Regulatory Legislation Enacted During 2025 Spring Session

September 16, 2025

Memorandum

The Spring 2025 legislative session resulted in several hospital regulatory bills being passed by the Illinois General Assembly and signed into law by Gov. JB Pritzker. This memo provides a summary of those laws.

P.A. 104-0046 – Emergency Contact Person – This legislation, effective Jan. 1, 2026, makes changes to the Caregiver Advise, Record, and Enable (CARE) Act. Under this legislation, hospitals must ask any patient being admitted if they would like to designate an emergency contact, and whether the hospital is authorized to share protected health information with the emergency contact. If authorized, and should the patient die while in the hospital, the hospital must contact the patient’s emergency contact if they are not the patient's legal representative and the patient's legal representative does not object. An attempt to contact the emergency contact, even if they do not answer, fulfills the hospital’s requirement under these changes. If a patient fails to authorize the hospital to share the patient's protected health information or revokes such authorization as it pertains to the emergency contact, the hospital may only contact the emergency contact as otherwise allowed by law.

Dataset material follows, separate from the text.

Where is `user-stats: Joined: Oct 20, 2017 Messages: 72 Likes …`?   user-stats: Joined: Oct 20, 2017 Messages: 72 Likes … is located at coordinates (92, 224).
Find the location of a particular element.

Through IHA’s advocacy efforts language in the underlying bill was removed that would have been challenging for hospitals to operationalize and would have put them at risk of violating federal and state privacy laws.

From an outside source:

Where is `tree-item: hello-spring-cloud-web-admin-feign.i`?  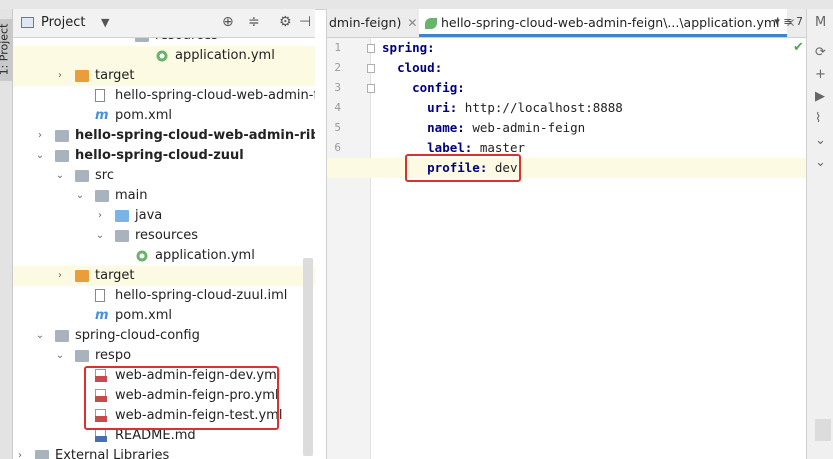 tree-item: hello-spring-cloud-web-admin-feign.i is located at coordinates (164, 96).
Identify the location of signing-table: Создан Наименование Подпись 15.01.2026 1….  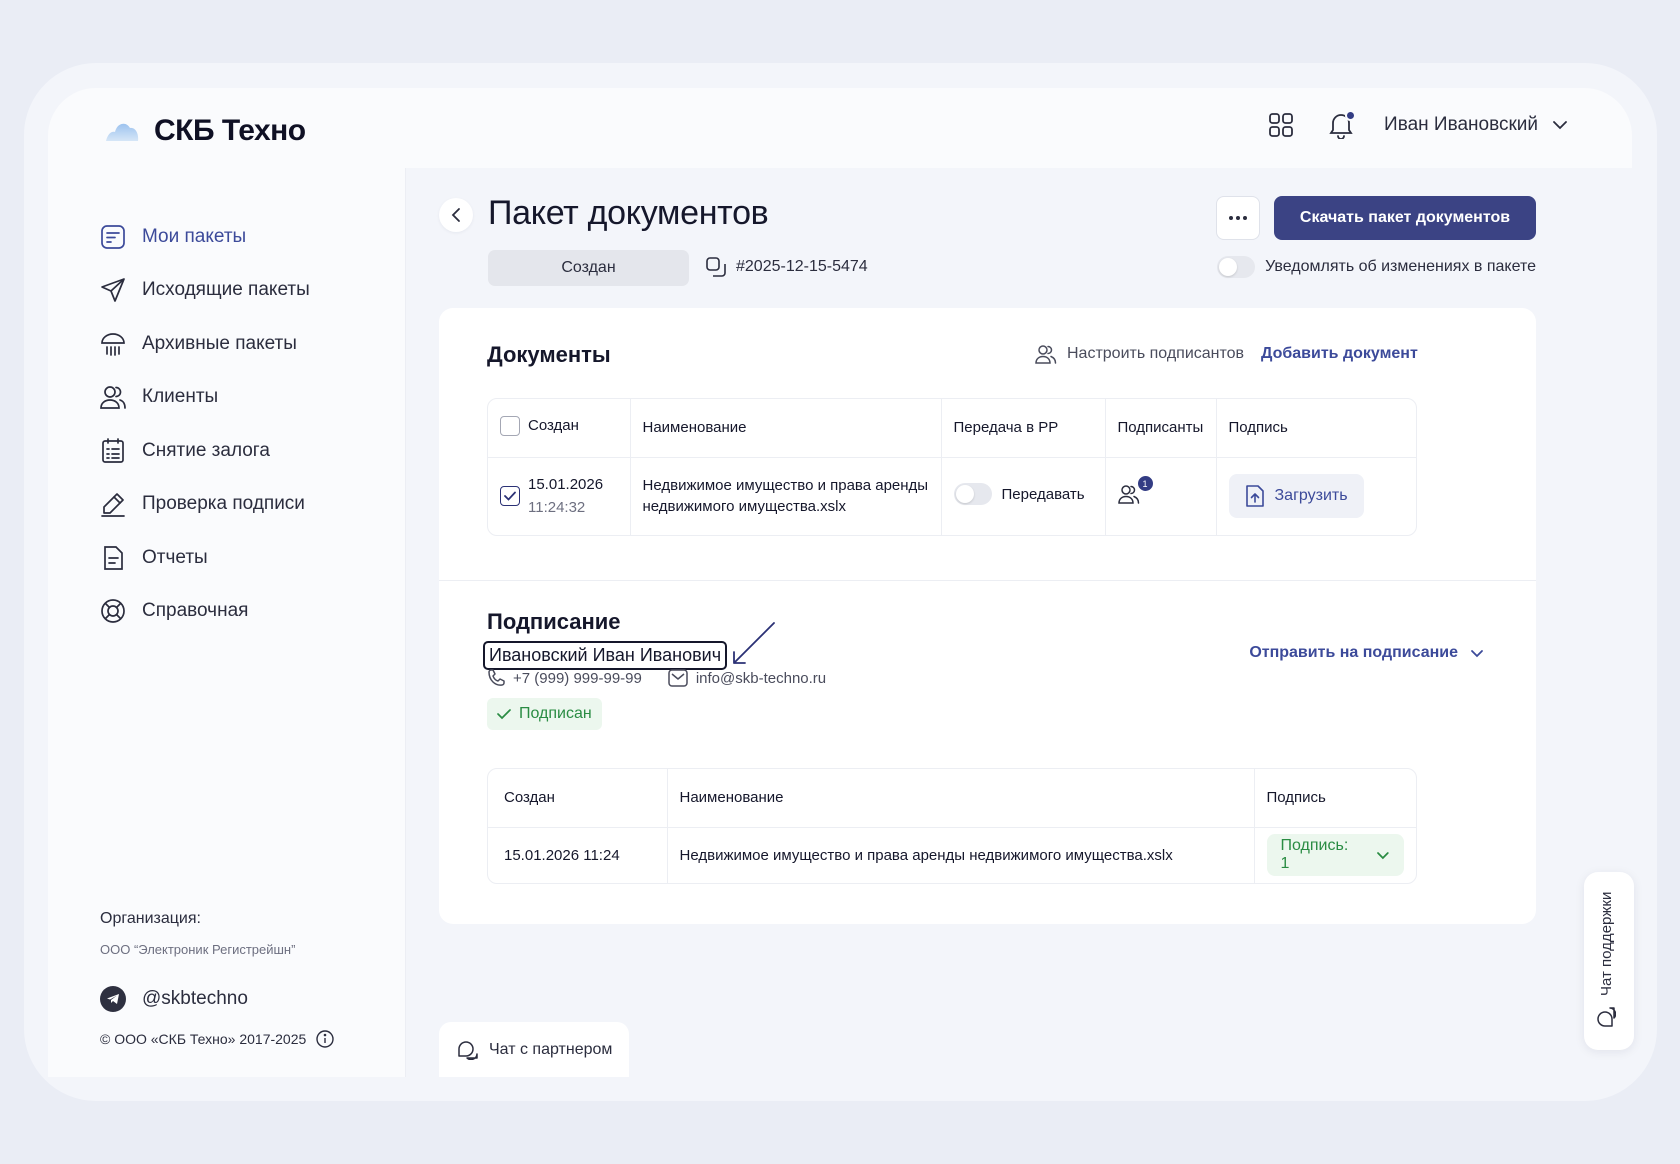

Note: Nothing regarding the changes under this legislation relieves a hospital of its obligations under existing law.

P.A. 104-0191 – Strengthening of Inappropriate Nursing Home Transfers – This legislation, effective Jan. 1, 2026, makes meaningful changes to the Assisted Living and Shared Housing Act and the Nursing Home Care Act. As it pertains to hospitals, the changes in this legislation prohibit a facility licensed under these Acts from initiating a termination of residency due to an emergency situation, such as hospitalization, if the resident’s physician, the facility manager, and the facility director of nursing state that returning to the facility will not present a danger to the resident. The Illinois Dept. of Public Health (IDPH) makes final determination of whether a termination of residency is involuntary and is provided the authority to order the immediate readmission of the resident. IHA supported this important legislation as a way to reduce occurrences of “hospital dumping.”

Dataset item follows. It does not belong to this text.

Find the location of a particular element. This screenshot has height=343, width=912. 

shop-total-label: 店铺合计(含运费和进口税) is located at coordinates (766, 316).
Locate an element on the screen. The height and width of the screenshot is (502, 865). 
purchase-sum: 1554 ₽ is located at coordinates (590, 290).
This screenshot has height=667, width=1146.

P.A. 104-0365 – CON Changes to “Non-Clinical Service Area” – This legislation, effective Jan. 1, 2026, makes changes to the Health Facilities Planning Act related to the definition of “non-clinical service area.” Per the changes, a non-clinical service area specifically includes components in a patient care area used as education space, consultation and touchdown rooms, and on-call rooms. Conversely, what is not considered a non-clinical service area has been expanded to specifically include areas in a patient care unit, or areas that are required by IDPH licensing standards, such as hallways and other interdependent components of a clinical area. Finally, definitions of a “patient care unit” and “provider” were added to the Act. Through IHA’s advocacy efforts, many of the originally proposed changes in the bill were removed which would have resulted in several unintended consequences to hospital infrastructure planning. Discussions with staff of the Health Facilities and Services Review Board on those issues remain ongoing.